The chase to make Europe’s Ryder Cup team at Gleneagles next month provides a thrilling subplot to some big golf on both sides of the Atlantic this week and next.
With only two scoring weeks left, the fringe candidates, including some of Europe’s biggest names, must slug it out for the right to party in what promises to be one of the strongest teams sent out by a European captain.
Paul McGinley already has seven places locked down, occupied in descending order by Rory McIlroy, Henrik Stenson, Sergio Garcia, Justin Rose, Martin Kaymer, Thomas Bjorn and Victor Dubuisson. This leaves three Ryder Cup heavyweights arm-wrestling over the final two automatic places.
Jamie Donaldson and Graeme McDowell are the men presently in possession. However, high finishes by Luke Donald and Ian Poulter at the Barclays tournament this week or the Deutsche Bank Championship next week, and Stephen Gallacher at the Czech Masters and Italian Open, could result in bloody noses.
Welshman Donaldson has canned the idea of taking a three-week break in order to secure his spot automatically and competes on the European Tour in Prague in the same group as Gallacher. Both have set their hearts on Ryder Cup debuts, which for Gallacher, a Scot, would be an emotional bow on home soil.
Only three world-ranking points separate Donaldson in eighth spot, McDowell in ninth and Donald in 10th. Gallacher is 11 points further adrift in 11th spot, with 12th-placed Poulter the only other player who might qualify automatically, six back from him.
Donaldson is in the strongest position since a high finish at the Czech Masters in Prague, which starts today, will see him qualify via the European money list, irrespective of where he stands on the world points register.
Another Ryder Cup veteran, Lee Westwood, is so far out of contention via either qualifying mechanism that he is playing for a wild card.
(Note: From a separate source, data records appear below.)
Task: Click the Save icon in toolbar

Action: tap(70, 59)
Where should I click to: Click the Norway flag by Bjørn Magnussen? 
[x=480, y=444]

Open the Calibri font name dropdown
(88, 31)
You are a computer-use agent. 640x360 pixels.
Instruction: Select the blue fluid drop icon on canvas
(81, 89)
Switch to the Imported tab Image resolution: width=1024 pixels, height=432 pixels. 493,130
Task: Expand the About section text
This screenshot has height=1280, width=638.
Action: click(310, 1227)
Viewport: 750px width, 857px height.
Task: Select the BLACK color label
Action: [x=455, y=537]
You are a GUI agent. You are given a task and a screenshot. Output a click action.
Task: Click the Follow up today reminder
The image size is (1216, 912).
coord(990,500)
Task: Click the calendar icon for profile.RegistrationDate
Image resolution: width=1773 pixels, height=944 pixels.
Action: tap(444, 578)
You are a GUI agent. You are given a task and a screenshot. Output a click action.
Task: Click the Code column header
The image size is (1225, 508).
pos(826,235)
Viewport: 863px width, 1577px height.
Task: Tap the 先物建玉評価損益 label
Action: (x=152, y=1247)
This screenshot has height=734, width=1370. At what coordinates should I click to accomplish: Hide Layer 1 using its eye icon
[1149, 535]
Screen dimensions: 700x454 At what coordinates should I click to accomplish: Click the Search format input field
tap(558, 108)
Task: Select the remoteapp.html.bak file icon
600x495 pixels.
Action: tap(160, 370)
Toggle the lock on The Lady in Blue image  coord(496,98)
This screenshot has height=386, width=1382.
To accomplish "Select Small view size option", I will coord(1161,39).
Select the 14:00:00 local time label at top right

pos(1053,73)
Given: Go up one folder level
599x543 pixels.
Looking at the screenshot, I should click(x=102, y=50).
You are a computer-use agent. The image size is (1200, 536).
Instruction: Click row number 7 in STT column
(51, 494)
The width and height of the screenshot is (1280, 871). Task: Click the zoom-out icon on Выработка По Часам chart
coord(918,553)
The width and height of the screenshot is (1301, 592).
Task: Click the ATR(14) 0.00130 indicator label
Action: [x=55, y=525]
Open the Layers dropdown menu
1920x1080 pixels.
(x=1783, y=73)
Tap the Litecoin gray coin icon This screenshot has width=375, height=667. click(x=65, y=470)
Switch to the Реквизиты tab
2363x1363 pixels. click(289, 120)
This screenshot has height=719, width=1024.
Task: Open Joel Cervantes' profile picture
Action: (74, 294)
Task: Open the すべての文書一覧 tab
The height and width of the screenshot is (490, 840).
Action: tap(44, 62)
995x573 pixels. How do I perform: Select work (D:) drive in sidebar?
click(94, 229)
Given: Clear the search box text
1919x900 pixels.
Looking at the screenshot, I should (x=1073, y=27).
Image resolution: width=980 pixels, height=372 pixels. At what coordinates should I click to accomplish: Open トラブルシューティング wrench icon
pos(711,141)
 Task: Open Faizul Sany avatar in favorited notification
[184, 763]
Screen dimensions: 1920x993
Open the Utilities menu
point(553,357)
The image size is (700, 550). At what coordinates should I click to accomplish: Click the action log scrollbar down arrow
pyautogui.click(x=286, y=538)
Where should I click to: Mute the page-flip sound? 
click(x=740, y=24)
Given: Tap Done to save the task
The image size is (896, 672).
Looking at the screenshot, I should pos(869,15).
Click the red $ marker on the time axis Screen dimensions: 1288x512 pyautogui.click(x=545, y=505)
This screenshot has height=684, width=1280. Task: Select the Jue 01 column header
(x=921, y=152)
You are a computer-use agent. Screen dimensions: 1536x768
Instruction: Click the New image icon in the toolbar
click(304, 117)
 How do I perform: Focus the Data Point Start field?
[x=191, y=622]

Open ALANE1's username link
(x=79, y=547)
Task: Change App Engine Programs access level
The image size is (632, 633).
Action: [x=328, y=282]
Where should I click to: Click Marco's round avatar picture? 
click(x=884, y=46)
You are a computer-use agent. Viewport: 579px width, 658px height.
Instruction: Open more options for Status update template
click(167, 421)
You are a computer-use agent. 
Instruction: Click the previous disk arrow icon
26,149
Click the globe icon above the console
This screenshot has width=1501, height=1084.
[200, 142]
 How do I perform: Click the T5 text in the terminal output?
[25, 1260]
Back-to-back top 20s at the WGC-Bridgestone and the PGA Championship at Valhalla could not have come soon enough.
A top-49 finish at the Barclays will guarantee Westwood progression to the second FedEx Play-Off tournament, the Deutsche Bank Championship and more time to persuade Europe’s captain McGinley both of his form and commitment.
His final round of 63 at the Bridgestone was a sign that Westwood had rediscovered the keys to his swing and scoring. McGinley was encouraged but remarked that it was only one round and that Westwood would need to do more.
He did, shooting a 65 on the opening day at Valhalla to lead the season’s final major, where he eventually finished 15th. “Another decent week to build on,” Westwood said. “I was playing crap. Now I am playing better. I have a better idea of what I am doing and I feel a bit fitter. I am looking forward to playing again.”
McGinley concurred and is delighted at the response of his thoroughbred marginals. “It is great to see guys like Lee Westwood come good and show what they are capable of,” he said. “Ian Poulter and Luke Donald are the same, and guys like Jamie Donaldson and Graeme McDowell have shown how determined they are to hang on to their places on the team.
“When you see them all making a dash for the line it shows how much everyone wants to be on the team. I’m going to be spoiled for choice when it comes to naming my wildcard picks, but that is a situation all European captains find themselves in these days. You have to make some very tough choices.
“The guys have made it even more difficult for me, but it’s a problem I will happily deal with. The strength in depth we have is incredible.”